After who knows how many hours of trolling the innocent people of Montana, we are rather famished. It took us about forty-five minutes of looking for a cheap DINNER chinese buffet, but gave up and settled with Denny's.... The waiter, the people around us.... no one had any idea what was going on. We got jacked up on cup of coffee upon cup of coffee and were hysterical by the time it was time to go home. We were busting a gut from the racial slurs we were dropping - innocent ones, I give you my word on that one- to the baby in the diaper thing that was spidering the windows of the establishment. People and their kids these days.... Also another incident I'm not going to talk about. Either way, we were cutting up left and right, crying so hard until we left.

Oh waiter, you know that syrup cup that you're probably wondering if you even gave to me in the first place? I have it.

Too much laughter for a night I tell ya. Well if there is such a thing anywhozers. Back into Bjorn we ride, off into the evening sky, blaring our music, our ears getting boners just listening to music so pleasing we could probably have died happy at that moment. I'm actually quite worn from the day and would just like to leave the story with this- laugh often and cry from laughter as much as possible. Warning: will need much stupidity.

Sunday, September 4, 2011

Thugs, Beads, and Toaster Struddles

This story is about my 13th birthday party. I assure you the title will make sense once you've read it through. My family and I had just moved into this two story house with a basement and had no furniture. Eleven girls were invited over to sleep in our big empty living room floor. Enjoy.

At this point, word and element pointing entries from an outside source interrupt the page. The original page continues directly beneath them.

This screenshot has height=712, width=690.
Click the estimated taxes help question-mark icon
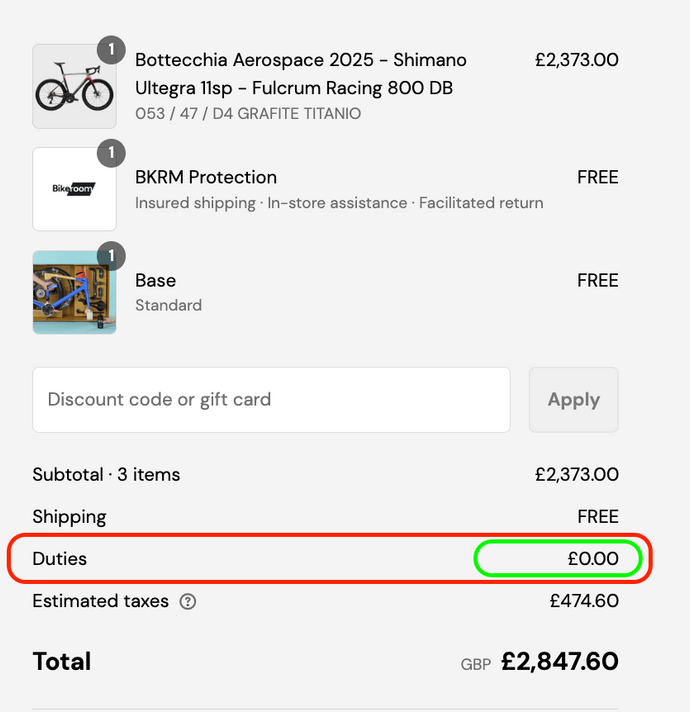[x=188, y=602]
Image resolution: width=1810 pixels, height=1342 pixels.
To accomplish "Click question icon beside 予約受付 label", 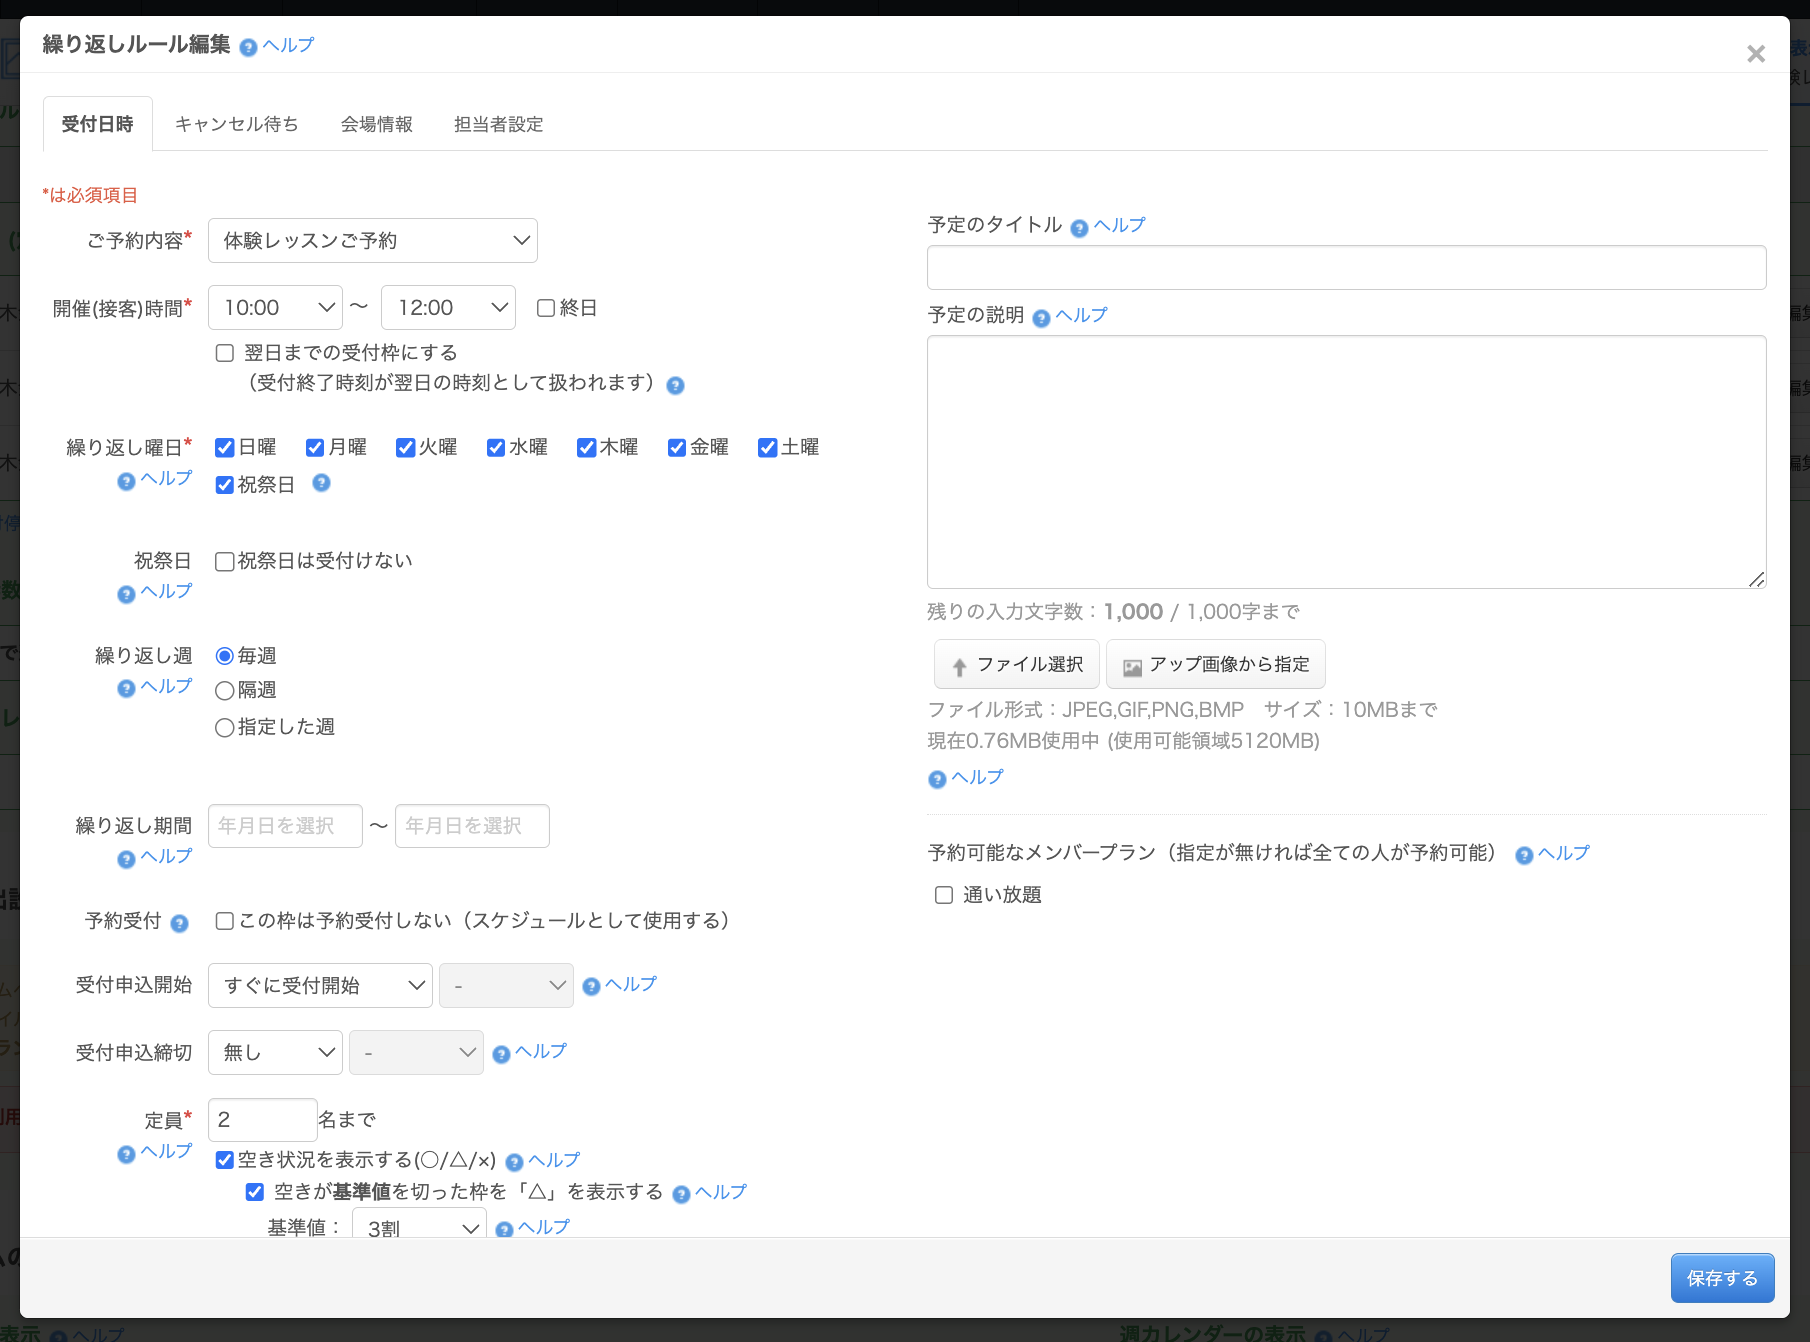I will coord(179,923).
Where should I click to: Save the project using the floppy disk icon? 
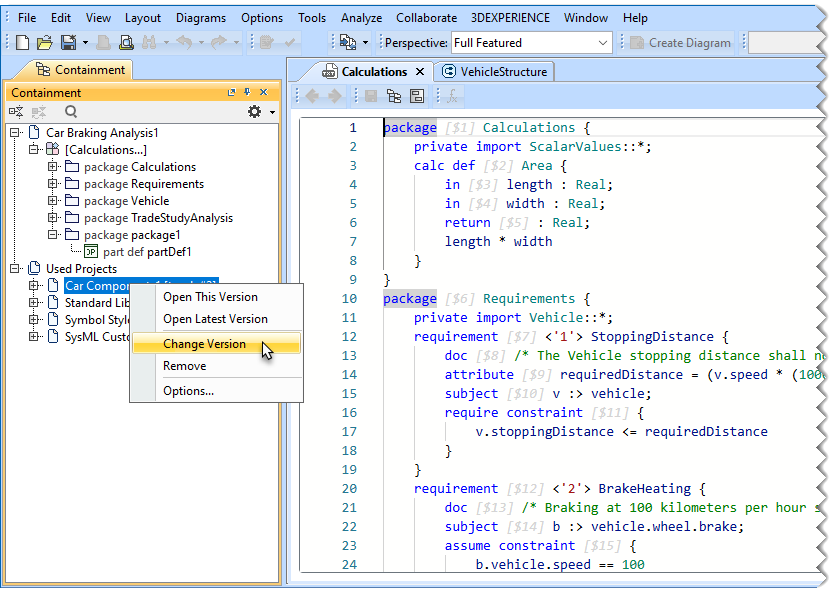67,42
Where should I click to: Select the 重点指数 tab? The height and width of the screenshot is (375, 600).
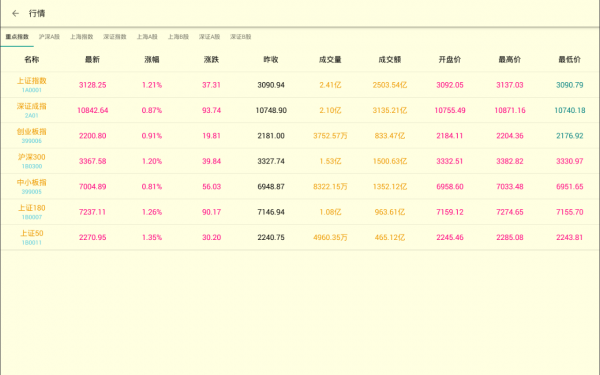coord(17,37)
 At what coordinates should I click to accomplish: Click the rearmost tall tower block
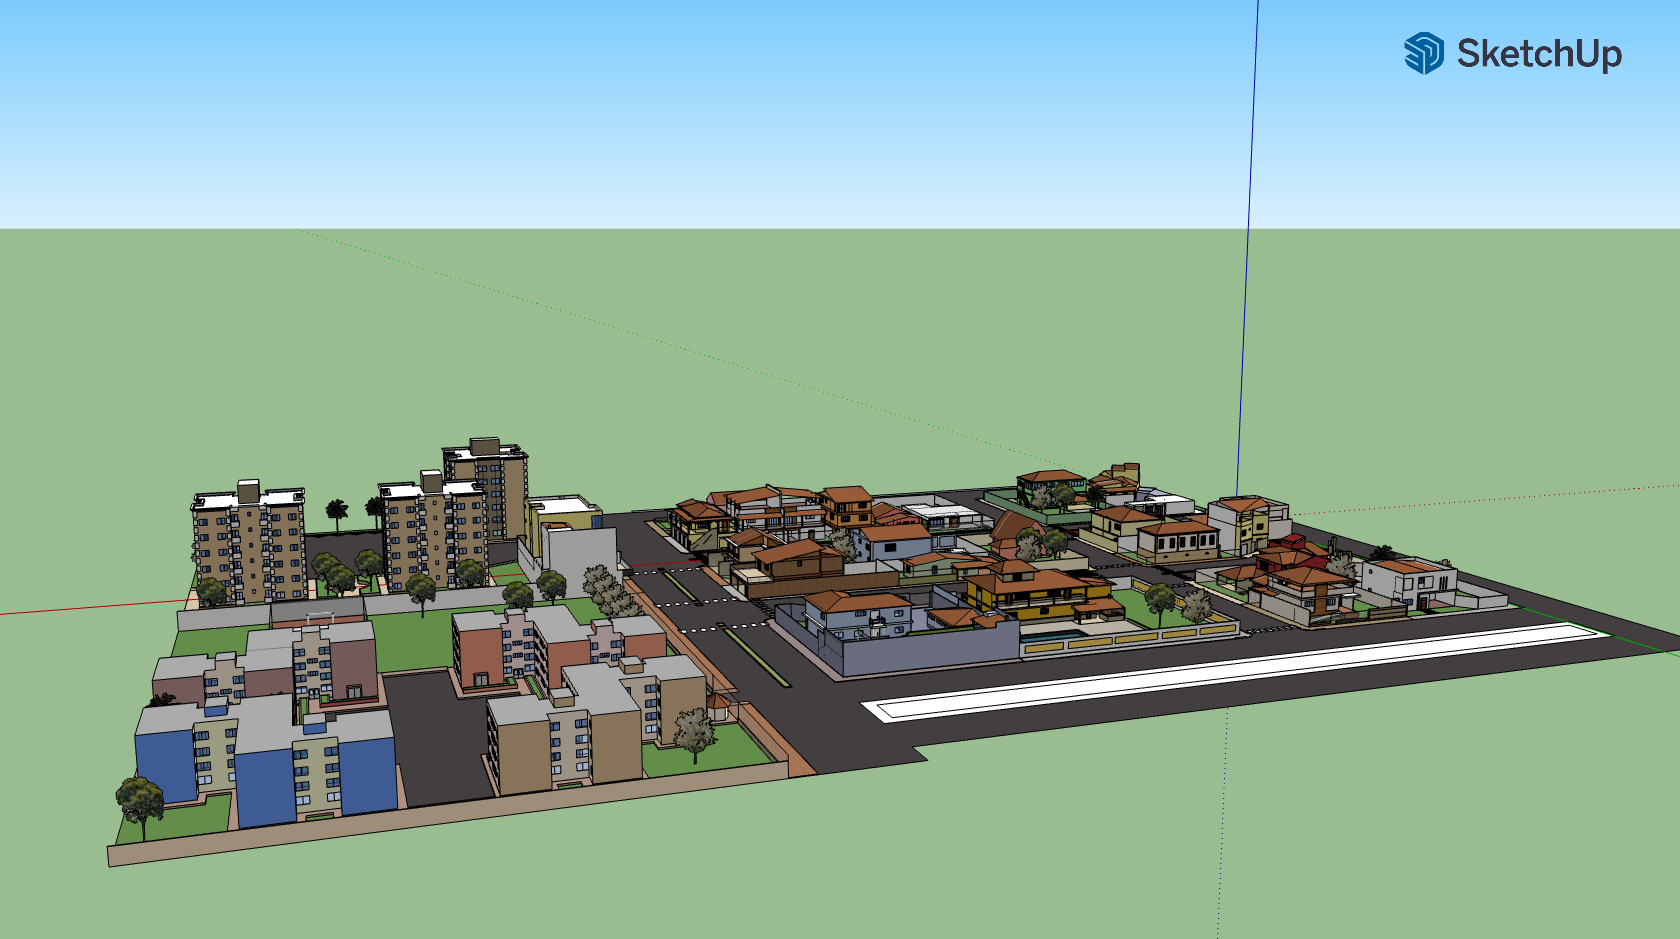coord(488,470)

I'd never had a birthday party that I actually remembered before this one. Sure, my mum tells me I had a ton of parties when I was younger, but who remembers those? Memories wasted on the younger I tell ya! Anywhozers, My mum was well prepared- so much little breakfast items it was improbable we'd starve in the morning, she had six or eight pizzas ordered, six large boxes of soda, and a delightful cake. White. Not chocolate. Delicious.

To start out the night, we waited until everyone was there, then we feasted. I think we polished off all the pizza but it was too long ago to remember. Nothing speaks to a crowd of the rowdy like freakin pizza.  After pizza came cake, yadda yadda, fun times. *FAST FORWARD*

My day of celebrated birth is in January, and in the podunk towns of the north, that means snow. Lots of it. So we tried to entertain ourselves in the house as much as possible until we couldn't stand but to go outside anymore. We did dumb things. Fun things. Retarded things. Really, we stacked ourselves into pyramids, made our names on the floor out of our bodies, took pictures of all the shenanigans... it was weird. So much fun.  After a while we moved out to the back room and started to consume all the soda in the house. That's a lot of soda just for twelve girls. We did the "would you rather" games, "truth or dare" games, and the oh so famous "I've never" games. Soda was running low and we were getting cabin fever. Outside we go.

First place of destination- (for the protection of name's sake as I do in every story of mine) Patrick Lampho's house. Ohhhh Patrick. Imagine if you will- about ten'o'clock at night and twelve girls show up at your doorstep because the birthday girl wants to see you. Silly crushes silly crushes. Brown hair, blue eyes... not your classic blue, this crazy electric blue, and a smile that would kill any girl. I was chatting.... not really. More like blushing and begging the gals to shut their coon calls so I could compose myself. A few minutes of that, then the gals were getting antsy. We made a motion to walk back to my house then there were two old guys walking by. To us, the immediate assumption of  'Thug' status considering their clothing and their age. Probably high school guys at the time, but to us they looked years older than what they really were.  The two boldest of the group, (at this time, it was not me if you can imagine) started yelling at them to screw off and started flipping them the bird. This is the part of the party where we run.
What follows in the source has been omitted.